(Stored data)
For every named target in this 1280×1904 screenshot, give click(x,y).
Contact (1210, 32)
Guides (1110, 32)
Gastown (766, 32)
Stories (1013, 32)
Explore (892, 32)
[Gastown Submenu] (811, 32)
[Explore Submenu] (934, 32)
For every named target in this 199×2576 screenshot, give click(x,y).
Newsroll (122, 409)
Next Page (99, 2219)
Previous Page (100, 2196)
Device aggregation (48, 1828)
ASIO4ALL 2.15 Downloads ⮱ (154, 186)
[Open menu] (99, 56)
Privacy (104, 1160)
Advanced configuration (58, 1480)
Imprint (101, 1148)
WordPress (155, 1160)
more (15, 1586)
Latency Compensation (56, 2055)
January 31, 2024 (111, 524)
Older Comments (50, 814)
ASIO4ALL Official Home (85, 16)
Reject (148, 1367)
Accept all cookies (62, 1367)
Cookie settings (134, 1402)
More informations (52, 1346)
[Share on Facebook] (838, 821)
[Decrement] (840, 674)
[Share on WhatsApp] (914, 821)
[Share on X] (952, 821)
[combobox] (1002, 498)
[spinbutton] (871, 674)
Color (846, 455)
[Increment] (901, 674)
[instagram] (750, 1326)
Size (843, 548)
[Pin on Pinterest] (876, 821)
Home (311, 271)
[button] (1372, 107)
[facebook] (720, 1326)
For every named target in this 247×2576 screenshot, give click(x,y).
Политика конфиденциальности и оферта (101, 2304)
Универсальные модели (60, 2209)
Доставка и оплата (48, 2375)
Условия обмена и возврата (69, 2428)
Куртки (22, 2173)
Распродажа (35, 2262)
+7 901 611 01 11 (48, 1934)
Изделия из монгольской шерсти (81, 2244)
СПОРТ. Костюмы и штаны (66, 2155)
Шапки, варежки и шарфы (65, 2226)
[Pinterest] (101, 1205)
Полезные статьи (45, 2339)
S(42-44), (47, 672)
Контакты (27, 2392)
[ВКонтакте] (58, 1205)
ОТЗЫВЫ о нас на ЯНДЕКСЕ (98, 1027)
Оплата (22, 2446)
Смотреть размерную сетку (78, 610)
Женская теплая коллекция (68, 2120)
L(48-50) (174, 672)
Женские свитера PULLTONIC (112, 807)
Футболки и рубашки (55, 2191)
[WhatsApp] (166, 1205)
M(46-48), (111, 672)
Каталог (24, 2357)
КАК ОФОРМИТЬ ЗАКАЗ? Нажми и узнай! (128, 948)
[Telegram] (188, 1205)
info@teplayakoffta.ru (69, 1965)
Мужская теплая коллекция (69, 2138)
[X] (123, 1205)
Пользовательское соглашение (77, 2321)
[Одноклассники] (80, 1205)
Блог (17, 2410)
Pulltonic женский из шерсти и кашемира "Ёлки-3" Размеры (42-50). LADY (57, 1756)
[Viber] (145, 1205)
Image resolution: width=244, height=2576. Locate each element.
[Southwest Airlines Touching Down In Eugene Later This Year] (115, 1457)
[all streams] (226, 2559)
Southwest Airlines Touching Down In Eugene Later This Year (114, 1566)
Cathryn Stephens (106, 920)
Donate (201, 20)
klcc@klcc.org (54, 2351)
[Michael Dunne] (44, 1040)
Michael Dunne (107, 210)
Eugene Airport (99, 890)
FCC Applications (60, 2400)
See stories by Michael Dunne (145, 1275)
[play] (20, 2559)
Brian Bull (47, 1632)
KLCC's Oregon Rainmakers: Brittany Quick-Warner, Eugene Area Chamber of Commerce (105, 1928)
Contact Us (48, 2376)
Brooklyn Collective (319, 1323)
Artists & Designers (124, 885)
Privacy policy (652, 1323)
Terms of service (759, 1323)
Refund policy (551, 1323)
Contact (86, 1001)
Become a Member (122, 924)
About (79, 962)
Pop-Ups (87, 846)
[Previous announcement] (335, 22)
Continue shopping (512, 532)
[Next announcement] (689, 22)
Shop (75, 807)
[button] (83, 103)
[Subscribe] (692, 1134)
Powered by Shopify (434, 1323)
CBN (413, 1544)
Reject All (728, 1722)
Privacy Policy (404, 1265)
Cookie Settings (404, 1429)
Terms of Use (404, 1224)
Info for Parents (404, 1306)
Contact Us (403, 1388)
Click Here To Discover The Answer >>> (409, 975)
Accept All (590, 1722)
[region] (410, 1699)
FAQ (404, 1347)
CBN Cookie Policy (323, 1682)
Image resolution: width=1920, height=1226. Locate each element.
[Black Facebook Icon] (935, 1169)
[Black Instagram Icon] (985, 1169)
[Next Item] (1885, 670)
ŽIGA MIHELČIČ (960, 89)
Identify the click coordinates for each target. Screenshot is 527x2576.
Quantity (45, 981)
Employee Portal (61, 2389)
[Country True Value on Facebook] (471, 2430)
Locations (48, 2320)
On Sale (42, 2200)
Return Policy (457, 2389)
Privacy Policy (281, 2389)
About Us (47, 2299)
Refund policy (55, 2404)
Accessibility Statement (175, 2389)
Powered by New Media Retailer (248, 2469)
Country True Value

_Assigned task:_
Copy out the entries above exactly as given, starting at the top and ending with the line containing "Политика конфиденциальности и"; include both and nothing more.

_Answer to the problem:_
For every named target in this 1280×1904 screenshot, give click(x,y).
Contact (1210, 32)
Guides (1110, 32)
Gastown (766, 32)
Stories (1013, 32)
Explore (892, 32)
[Gastown Submenu] (811, 32)
[Explore Submenu] (934, 32)
For every named target in this 199×2576 screenshot, give click(x,y).
Newsroll (122, 409)
Next Page (99, 2219)
Previous Page (100, 2196)
Device aggregation (48, 1828)
ASIO4ALL 2.15 Downloads ⮱ (154, 186)
[Open menu] (99, 56)
Privacy (104, 1160)
Advanced configuration (58, 1480)
Imprint (101, 1148)
WordPress (155, 1160)
more (15, 1586)
Latency Compensation (56, 2055)
January 31, 2024 (111, 524)
Older Comments (50, 814)
ASIO4ALL Official Home (85, 16)
Reject (148, 1367)
Accept all cookies (62, 1367)
Cookie settings (134, 1402)
More informations (52, 1346)
[Share on Facebook] (838, 821)
[Decrement] (840, 674)
[Share on WhatsApp] (914, 821)
[Share on X] (952, 821)
[combobox] (1002, 498)
[spinbutton] (871, 674)
Color (846, 455)
[Increment] (901, 674)
[instagram] (750, 1326)
Size (843, 548)
[Pin on Pinterest] (876, 821)
Home (311, 271)
[button] (1372, 107)
[facebook] (720, 1326)
For every named target in this 247×2576 screenshot, give click(x,y).
Политика конфиденциальности и оферта (101, 2304)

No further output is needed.